Zu dem ersten der drei Golfe gehört der Hafen von Vitolo. An der Ostküste, im Hintergrunde einer unregelmäßigen Bai liegend, reicht er bis an die letzten Ausläufer des Taygetos heran, dessen Bergkämme das Skelet des Hinterlandes bilden. Die Sicherheit seines Ankergrundes, der bequeme Verlauf der Einfahrtsstraßen und die ihn umgebenden Höhen machen ihn zu einem der festen Zufluchtshäfen dieser von allen Winden der südlichen Meere unausgesetzt gepeitschten Küste.
Das Fahrzeug, welches bei ziemlich frischer Nordnordwestbrise sehr dicht am Winde segelte, konnte von den Hafendämmen Vitylos nicht erkannt werden, da dasselbe noch eine Entfernung von sechs bis sieben Meilen von demselben trennte. Da das Wetter aber ausgezeichnet klar war, hob sich doch der Rand seiner oberen Segel deutlich von dem leuchtenden Hintergrunde des äußersten Horizonts ab.
Was aber von unten nicht sichtbar war, konnte doch von oben, das heißt von dem Gipfel der Höhenzüge, gesehen werden, welche das Dorf umgrenzen. Vitolo ist in Gestalt eines Amphitheaters auf abschüssigen Felsen erbaut, welche die alte Akropolis von Kelapha verteidigt. Darüber erheben sich noch einige alte, zerfallene Türme von jüngerem Ursprung als jene merkwürdigen Überreste eines Tempels der Seraphis, dessen Säulen und Kapitale von ionischer Ordnung noch heute die Kirche von Vitolo zieren. Neben jenen Thermen stehen auch noch zwei oder drei kleine, wenig besuchte Kapellen, in welchen fromme Mönche den Kirchendienst versehen.
Es ist hier von Wichtigkeit, auf die Bezeichnung »den Kirchendienst versehen« und selbst auf die Qualifikation eines Mönches, welche diese Geistlichen der messenischen Küste sich zulegen, zu achten Einer derselben, der soeben seine Kapelle verließ, wird sogleich dem Leser näher vor Augen treten.
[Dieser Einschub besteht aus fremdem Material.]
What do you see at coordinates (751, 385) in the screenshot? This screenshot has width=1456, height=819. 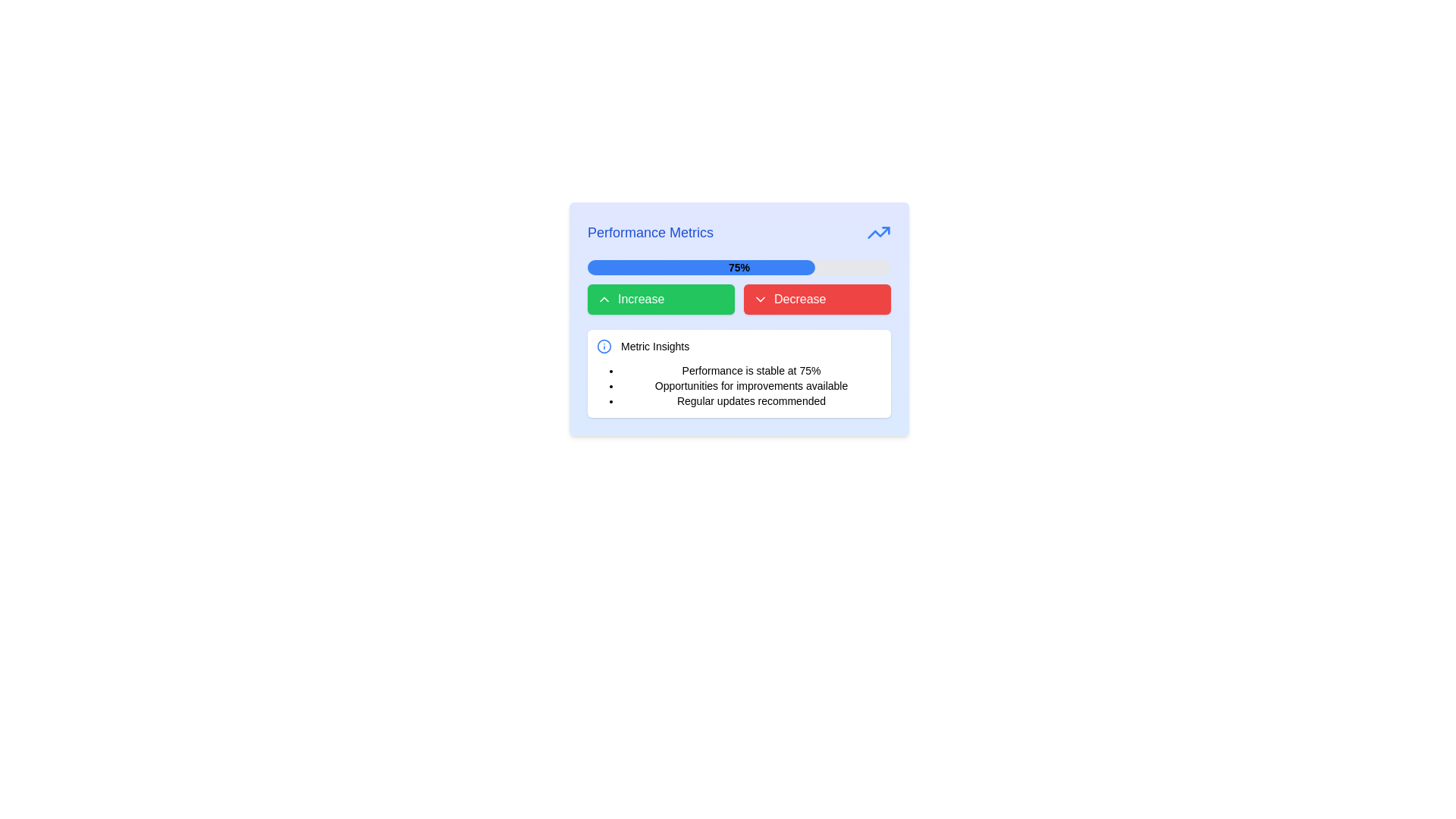 I see `the second item in the 'Metric Insights' bulleted list, which provides descriptive information related to performance metrics` at bounding box center [751, 385].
Zu jener Zeit war die Religion in Griechenland noch ein eigentümliches Gemisch von heidnischen Sagen und christlichen Glaubenssätzen. Viele Gläubige betrachteten die Gottheiten des Altertums noch gewissermaßen als Heilige der neuen Religion. In der Tat, wie das Henry Belle schildert, vermengen sie die Halbgötter mit den Heiligen, die Kobolde der bezaubernden Täler mit den Engeln des Paradieses und rufen ebenso die Sirenen und Furien an, wie sie noch Brotopfer darbringen. Diese Umstände haben gewisse merkwürdige Gebräuche eingeführt, welche andere zum Lachen reizen, während die Geistlichkeit große Mühe hat, dieses wenig orthodoxe Chaos zu entwirren. Während des ersten Viertels dieses Jahrhunderts – es ist einige fünfzig Jahre her und die Zeit, mit welcher unsere Erzählung beginnt – war der Klerus der griechischen Halbinsel noch unwissender, und die sorglos dahinlebenden, naiven, zutraulichen Mönche, »gute Kinder«, schienen sehr wenig geeignet, die von Natur abergläubische Bevölkerung auf rechte Wege zu leiten.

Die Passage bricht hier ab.